I’m glad I took the time to watch Haibane Renmei. That might sound like a strange thing to say but, given how limited my anime-watching time’s been this year, it’s better to watch something that’s “great” rather than just “alright”.
Haibane Renmei, recently licensed by MVM Entertainment, was first broadcast in Japan in 2002 but its art, story and soundtrack are just as beautiful 14 years later. The anime is based on the doujinshi by Yoshitoshi Abe, but as the story was superseded by the anime it was never completed.
Our story opens with a girl falling from the sky and emerging from a cocoon with no memory of her name or where she came from. Nicknamed “Rakka”, wings burst forth from her back and she begins her new life as a Haibane, a group of young women with small grey wings and bright halos. Together, they live in Old Home and live in harmony with the humans in the nearby town of Grie. A great wall surrounds the people and only tradesmen are allowed to venture into the world beyond.
Overseeing the lives of the Haibane are the Haibane Renmei, a group of mysterious masked men, who assign the Haibane roles in their society and encourage them to grow into “good Haibane”. This is not a world where you can simply ask questions or expect any answers, but it doesn’t seem that Rakka has been recruited into anything as sinister as a cult.
What Haibane Renmei might lack in plot, it makes up for with endless possibilities and open-ended questions. The world-building in this series is rich and sublime. Where do the Haibane come from? What lies beyond the wall? How did Old Home and Grie come into being? These questions won’t be answered directly, or at all, by the end of the story but that doesn’t mean it simply leaves viewers on a cliffhanger or that the ending is rushed. It’s up to you to make up your own mind and imagine what it all means.

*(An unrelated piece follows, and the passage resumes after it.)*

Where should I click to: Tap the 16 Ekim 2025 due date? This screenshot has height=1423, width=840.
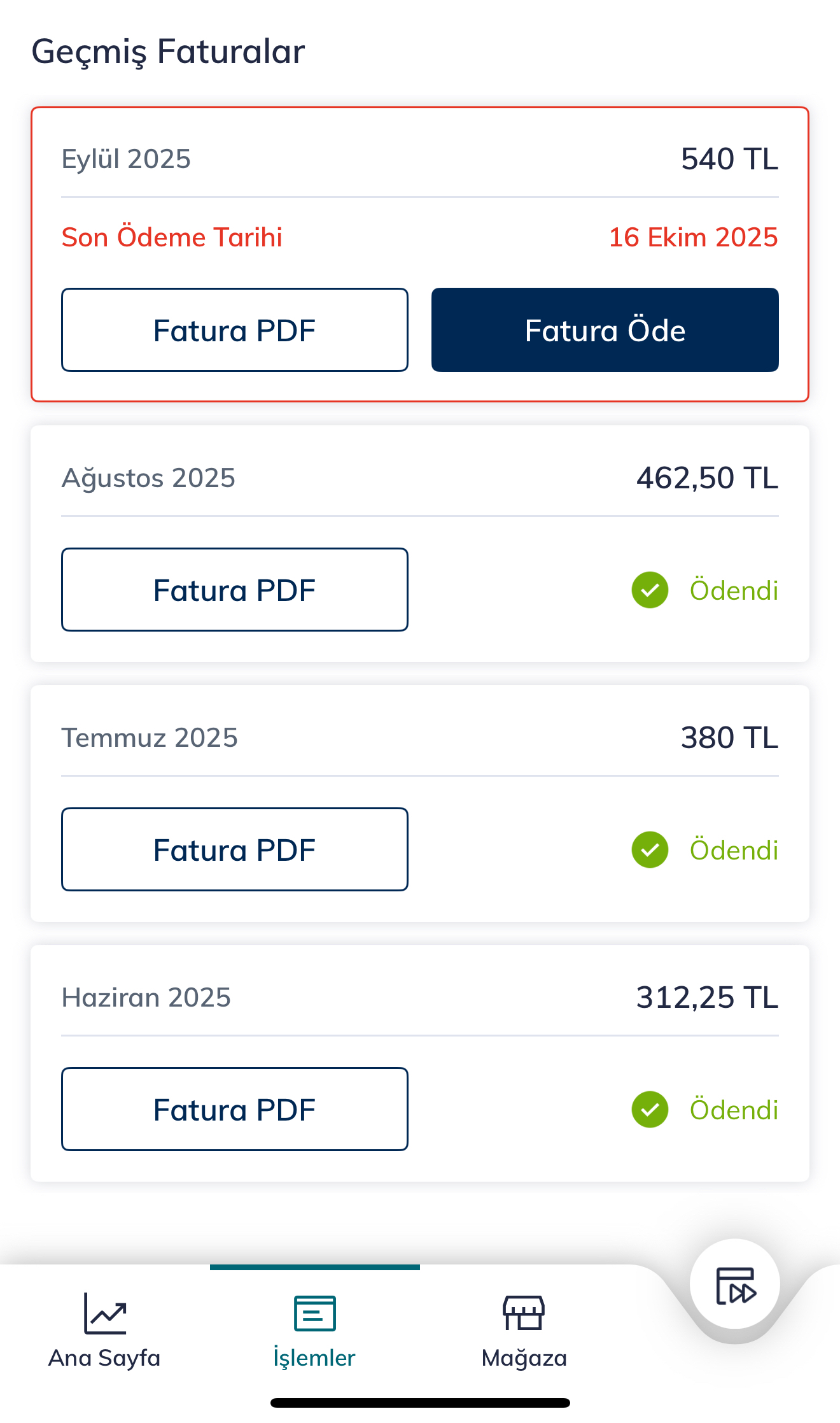pyautogui.click(x=693, y=237)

The cast is fairly small but just as rich. Rakka develops from a meek newborn Haibane to a driving force in their other girls’ lives; the seemingly strong and stable Reki is weighed down by her own past; Kuu initially appears childish but is actually more mature than her peers; and the tomboyish Kana offers some light relief when times are particularly bleak. Even the humans living in Grie and the mysterious Haibane Renmei have their own personalities, albeit not too well-developed, and add another layer to the mysterious world the Haibane live in.
Without giving too much of the story away, Haibane Renmei touches on a number of philosophical themes, including rebirth, sin, death and the afterlife. Yoshitoshi Abe himself said that the series is not religious (the halos and wings of the Haibane were purely aesthetic choices), so perhaps “existential” would be a better category to file it under.
Clocking in at just 12 episodes, Haibane Renmei is one series you won’t quickly forget. It’s beautiful in its simplicity but cannot be faulted for its art and engaging themes, and therefore scores a worthy 9/10.